Nearly a century before Cross Campus Library was renamed Bass, the Cross Campus itself was to be called the “New Campus” and was to extend to Temple Street — about twice as far as Cross Campus does today.

It was in John Russell Pope’s 1919 master plan that the “New Campus” was proposed in its first form. But the many changes to Pope’s original vision implemented by architect James Gamble Rogers 1889 do not detract from the fact that much of Yale’s current campus is fundamentally the product of Pope’s work.

Pope’s plan, which was presented to the Yale Corporation as a book entitled “Yale University: A Plan for its Future Building,” was at once remarkable in its fierce ambition and, to a certain extent, self-defeating in its enormous scope.

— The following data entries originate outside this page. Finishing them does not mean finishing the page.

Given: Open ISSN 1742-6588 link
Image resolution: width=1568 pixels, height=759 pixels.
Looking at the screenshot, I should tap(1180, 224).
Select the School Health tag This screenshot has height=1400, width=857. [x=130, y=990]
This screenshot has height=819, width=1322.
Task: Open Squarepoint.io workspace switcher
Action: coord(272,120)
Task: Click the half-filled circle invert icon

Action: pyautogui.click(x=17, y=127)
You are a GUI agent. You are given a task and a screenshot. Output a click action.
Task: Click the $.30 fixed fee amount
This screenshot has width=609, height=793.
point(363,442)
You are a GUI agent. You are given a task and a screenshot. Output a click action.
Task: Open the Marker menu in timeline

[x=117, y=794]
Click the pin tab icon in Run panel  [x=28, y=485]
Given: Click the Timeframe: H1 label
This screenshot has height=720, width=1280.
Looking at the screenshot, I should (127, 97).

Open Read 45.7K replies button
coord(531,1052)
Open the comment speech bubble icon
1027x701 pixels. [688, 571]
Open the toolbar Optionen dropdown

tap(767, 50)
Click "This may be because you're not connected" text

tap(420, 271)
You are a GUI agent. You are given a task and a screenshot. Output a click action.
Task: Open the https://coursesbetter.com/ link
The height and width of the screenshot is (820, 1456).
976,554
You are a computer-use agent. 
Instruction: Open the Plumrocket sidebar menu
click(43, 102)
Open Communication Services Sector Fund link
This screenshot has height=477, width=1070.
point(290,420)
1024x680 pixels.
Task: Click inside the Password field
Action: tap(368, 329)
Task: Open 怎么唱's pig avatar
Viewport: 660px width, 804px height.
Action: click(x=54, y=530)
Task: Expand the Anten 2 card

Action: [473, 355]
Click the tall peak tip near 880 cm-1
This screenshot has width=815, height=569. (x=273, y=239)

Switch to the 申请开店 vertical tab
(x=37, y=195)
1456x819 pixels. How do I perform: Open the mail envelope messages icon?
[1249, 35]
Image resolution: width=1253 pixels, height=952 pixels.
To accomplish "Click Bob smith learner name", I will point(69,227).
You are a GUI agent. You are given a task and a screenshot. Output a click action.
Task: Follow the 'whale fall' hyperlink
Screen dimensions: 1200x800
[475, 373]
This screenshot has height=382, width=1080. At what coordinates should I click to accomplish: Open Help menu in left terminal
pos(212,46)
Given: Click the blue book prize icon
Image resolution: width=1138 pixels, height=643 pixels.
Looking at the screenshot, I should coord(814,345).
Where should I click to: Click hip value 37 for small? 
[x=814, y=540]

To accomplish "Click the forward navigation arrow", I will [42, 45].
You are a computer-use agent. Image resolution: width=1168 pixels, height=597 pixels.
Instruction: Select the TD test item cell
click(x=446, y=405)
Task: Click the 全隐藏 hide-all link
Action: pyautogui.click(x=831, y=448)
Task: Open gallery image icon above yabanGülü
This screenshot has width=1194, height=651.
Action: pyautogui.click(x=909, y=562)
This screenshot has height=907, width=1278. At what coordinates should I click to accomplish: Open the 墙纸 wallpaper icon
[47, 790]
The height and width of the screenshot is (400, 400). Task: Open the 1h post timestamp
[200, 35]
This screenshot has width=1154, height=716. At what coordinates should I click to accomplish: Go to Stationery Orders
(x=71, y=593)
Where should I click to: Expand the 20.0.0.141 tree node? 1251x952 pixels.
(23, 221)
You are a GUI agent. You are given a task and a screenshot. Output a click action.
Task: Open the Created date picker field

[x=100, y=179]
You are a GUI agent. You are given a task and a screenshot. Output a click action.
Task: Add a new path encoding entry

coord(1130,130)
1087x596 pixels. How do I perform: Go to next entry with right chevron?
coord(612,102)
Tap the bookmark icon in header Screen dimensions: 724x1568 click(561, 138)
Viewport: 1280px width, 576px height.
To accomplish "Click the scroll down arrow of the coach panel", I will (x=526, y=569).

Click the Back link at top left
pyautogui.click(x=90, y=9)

Had all of Pope’s recommendations been approved, Durfee Hall would have been demolished, Hillhouse Avenue would have been extended to Wall Street, a gymnasium would sit where Sterling Memorial Library currently is and the library would have found itself approximately where the Beinecke Rare Book and Manuscript Library is today. And, of course, Wall Street would have ended at Temple Street and a wider version of today’s Cross Campus would have created a center for Yale’s growing presence in New Haven.

Pope, who is probably best known today for designing the Thomas Jefferson Memorial in Washington, D.C., was commissioned to make a plan for Yale by his clients Francis Patrick Garvan 1898 and his wife, Mable. As Pope wrote in the book, Yale at the time had grown “with little regard for harmony” in its buildings and, aside from the Old Campus, featured many “haphazardly placed” structures.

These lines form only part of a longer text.